Duisburg. . Bei Arcelor-Mittal in Ruhrort wird mit der IG Metall über Tarif-Ausnahmen verhandelt. Ein Wirtschaftsprüfer schaut derzeit auf die Zahlen.
- Verhandlungen zwischen IG Metall und Arcelor-Mittal über Abweichungen vom Tarifvertrag sind angelaufen
- Ob es am Ende tatsächlich dazu kommt, bestimmen die Mitglieder der Gewerkschaft
- Deutschland-Chef von Arcelor-Mittal sieht „leichte Erholung“ am Stahlmarkt, aber Marge sei zu gering
„Fair und akzeptabel, aber auch an der Grenze des Machbaren“ – so bezeichnete Frank Schulz, Deutschland-Chef von Arcelor-Mittal, den jüngsten Tarifabschluss für die nordwestdeutsche Stahlindustrie.

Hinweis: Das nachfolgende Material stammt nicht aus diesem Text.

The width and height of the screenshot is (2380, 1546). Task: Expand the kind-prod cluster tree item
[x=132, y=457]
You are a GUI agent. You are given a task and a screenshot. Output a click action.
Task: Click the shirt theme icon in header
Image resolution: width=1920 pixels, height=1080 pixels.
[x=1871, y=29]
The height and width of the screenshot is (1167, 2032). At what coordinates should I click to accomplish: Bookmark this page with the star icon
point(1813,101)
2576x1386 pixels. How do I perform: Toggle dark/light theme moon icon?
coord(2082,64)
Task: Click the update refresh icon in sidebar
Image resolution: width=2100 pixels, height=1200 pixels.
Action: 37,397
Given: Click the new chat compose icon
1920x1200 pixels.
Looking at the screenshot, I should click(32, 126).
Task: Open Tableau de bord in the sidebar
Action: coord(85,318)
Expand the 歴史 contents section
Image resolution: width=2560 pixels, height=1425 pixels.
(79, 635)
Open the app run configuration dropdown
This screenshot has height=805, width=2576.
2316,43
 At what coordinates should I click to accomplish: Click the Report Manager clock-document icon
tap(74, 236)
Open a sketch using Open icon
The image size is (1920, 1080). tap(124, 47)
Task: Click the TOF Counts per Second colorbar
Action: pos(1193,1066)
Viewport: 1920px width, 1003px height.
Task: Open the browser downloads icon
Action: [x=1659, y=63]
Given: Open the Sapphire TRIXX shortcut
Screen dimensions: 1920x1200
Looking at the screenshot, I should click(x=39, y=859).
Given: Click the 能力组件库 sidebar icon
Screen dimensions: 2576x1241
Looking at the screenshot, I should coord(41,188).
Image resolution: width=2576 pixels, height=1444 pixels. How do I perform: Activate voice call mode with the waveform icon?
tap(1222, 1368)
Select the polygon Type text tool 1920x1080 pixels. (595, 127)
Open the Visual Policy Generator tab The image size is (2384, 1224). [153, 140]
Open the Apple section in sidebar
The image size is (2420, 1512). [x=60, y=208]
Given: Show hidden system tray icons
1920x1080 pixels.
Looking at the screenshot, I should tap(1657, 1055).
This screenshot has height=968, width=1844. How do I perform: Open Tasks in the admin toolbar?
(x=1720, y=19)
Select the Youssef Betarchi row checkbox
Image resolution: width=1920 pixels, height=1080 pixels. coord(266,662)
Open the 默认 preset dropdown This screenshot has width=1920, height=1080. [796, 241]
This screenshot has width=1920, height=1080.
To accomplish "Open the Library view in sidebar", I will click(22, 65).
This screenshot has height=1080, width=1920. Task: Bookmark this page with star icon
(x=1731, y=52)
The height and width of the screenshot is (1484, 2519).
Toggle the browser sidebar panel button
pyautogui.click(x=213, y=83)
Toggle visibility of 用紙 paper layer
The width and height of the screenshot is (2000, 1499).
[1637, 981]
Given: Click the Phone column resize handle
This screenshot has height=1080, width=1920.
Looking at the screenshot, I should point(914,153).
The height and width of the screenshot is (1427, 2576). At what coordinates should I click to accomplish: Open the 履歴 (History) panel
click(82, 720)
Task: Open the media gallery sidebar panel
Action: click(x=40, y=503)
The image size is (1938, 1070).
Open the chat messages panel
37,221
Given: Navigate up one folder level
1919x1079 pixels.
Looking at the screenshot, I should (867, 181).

Vor Ort, im Ruhrorter Werk, hat die Arcelor-Mittal-Geschäftsführung indes das Gespräch mit der IG Metall gesucht, um eine Einigung über ein Abweichen vom Flächentarifvertrag zu erreichen.
Belegschaften haben das letzte Wort
Die Beschlusslage der Gewerkschaft erlaubt im Prinzip eine solche Einigung mit einem Unternehmen, das sich in einer schwierigen wirtschaftlichen Situation befindet. Allerdings hat der letzte Gewerkschaftstag auch festgelegt, dass die Belegschaften der betroffenen Betriebe das letzte Wort haben. „Ihr könnt euch darauf verlassen, dass wir ohne die Zustimmung der IG Metall-Mitglieder unseres Betriebes keinen abweichenden Tarifvertrag abschließen werden“, hat die Gewerkschaft in einer aktuellen Belegschafts-Information klargestellt. Mit der Unternehmensleitung habe man sich zunächst darauf geeinigt, dass ein „der IG Metall nahestehender Wirtschaftsprüfer“ die Zahlen des Unternehmens überprüft. Danach sollen die Gewerkschaftsmitglieder befragt werden, ob grundsätzlich über ein Abweichen vom Tarifvertrag verhandelt werden soll.
Unüblich ist so etwas keineswegs, wie etwa die befristete Reduzierung der Wochenarbeitszeit bei Thyssen-Krupp Steel belegt. Dahinter steckt die Erkenntnis der IG Metall, dass die Sicherung von Standorten und Unternehmen Vorrang haben kann vor dem hundertprozentigen Einhalten von tarifvertraglichen Vereinbarungen.
Leichter Erholungsprozess
Dabei ist die wirtschaftliche Entwicklung für Arcelor-Mittal in Deutschland gar nicht so schlecht, erklärte Schulz am Dienstag. Für 2017 und auch 2018 erwartet er einen „leichten Erholungsprozess“. Aber es gebe auch eine Reihe von Risiken für die Stahlbranche wie etwa das Ausscheiden der Briten aus der EU, nach wie vor vorhandene Überkapazitäten und Preis-Dumping oder politische Unwägbarkeiten rund um den Emissionsrechtehandel. Und was Schulz vor allem fehlt, sind auskömmliche Margen für die Stahlunternehmen.
„Wir arbeiten an der Verbesserung unserer Werke“, kündigte Schulz dennoch auch für 2017 Investitionen an den deutschen Standort an, unter anderem in den Ausbau der Stranggussanlage in Ruhrort. Außer in Duisburg produziert der Konzern in Hamburg, Bremen und Eisenhüttenstadt Stahl, und zwar 7,8 Millionen Tonnen im Jahr 2016. Rund 1,3 Millionen Tonnen Rohstahl waren es in Ruhrort, wo die Auslastung der Anlagen bei 92 Prozent liegt.